[Excerpted text — start]

House leaders confer late Monday on marijuana legislation.
The Vermont House, which has struggled over how to respond to a Senate bill that would legalize marijuana, delayed action late Monday on the issue. But House members appear poised to vote Tuesday on a plan that would decriminalize home cultivation of up to two pot plants.
Speaker Shap Smith (D-Morristown) announced the delay at about 8:30 p.m. Monday, after a day of jockeying and counting votes.
“It’s better to not be debating this at 10 o’clock,” Smith said. “I thought that was not fair to the House members.”
House Democrats have crafted a bill they expect to vote on Tuesday, he said. Though his caucus leaders had been counting votes all day, Smith said he still didn’t know whether the decriminalization measure would pass.
“If it fails, it fails,” he said. “I think we ought to advance the issue.”
Under the plan, cultivation and possession of up to two marijuana plants would no longer be subject to criminal charges starting in July, said Rep. Chip Conquest (D-Newbury), lead sponsor of the legislation. Vermont has already decriminalized possession of up to an ounce of marijuana, though police can issue a civil fine.

[Excerpted text — finish]
[Data shown — start]

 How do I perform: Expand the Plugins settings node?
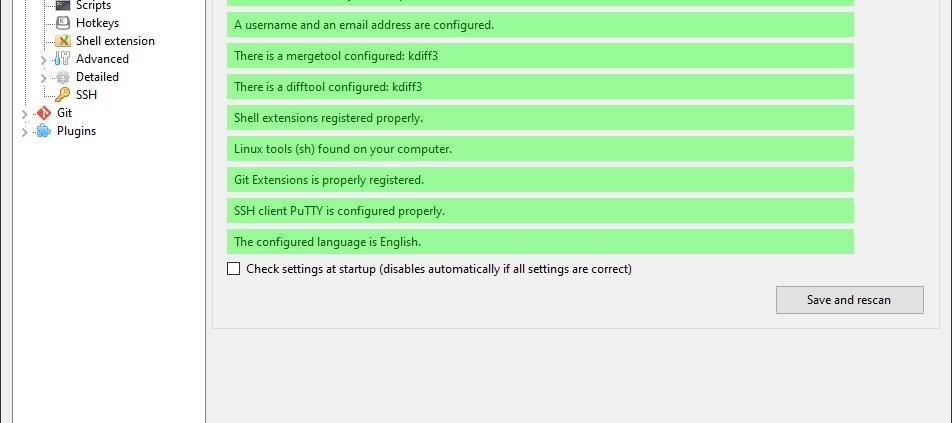[25, 132]
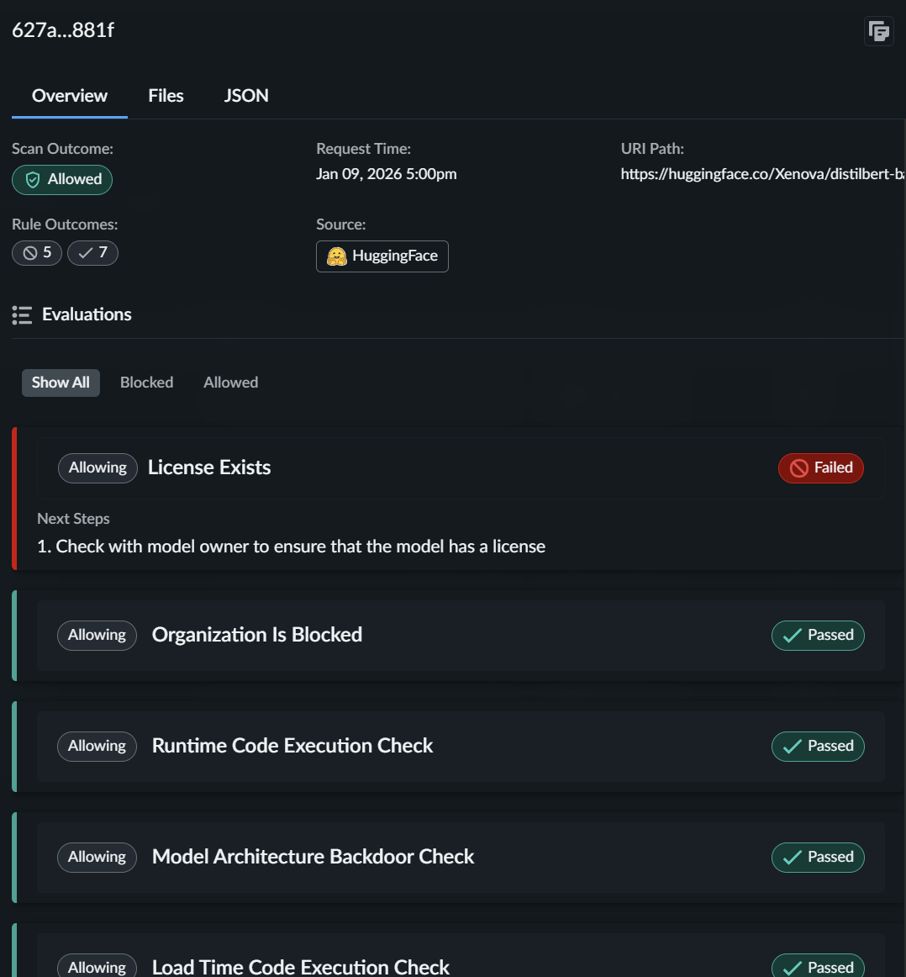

[Data shown — finish]

In the article on Vermont marijuana legislation, when would cultivation and possession of up to two marijuana plants stop being subject to criminal charges under the House plan?

Starting in July.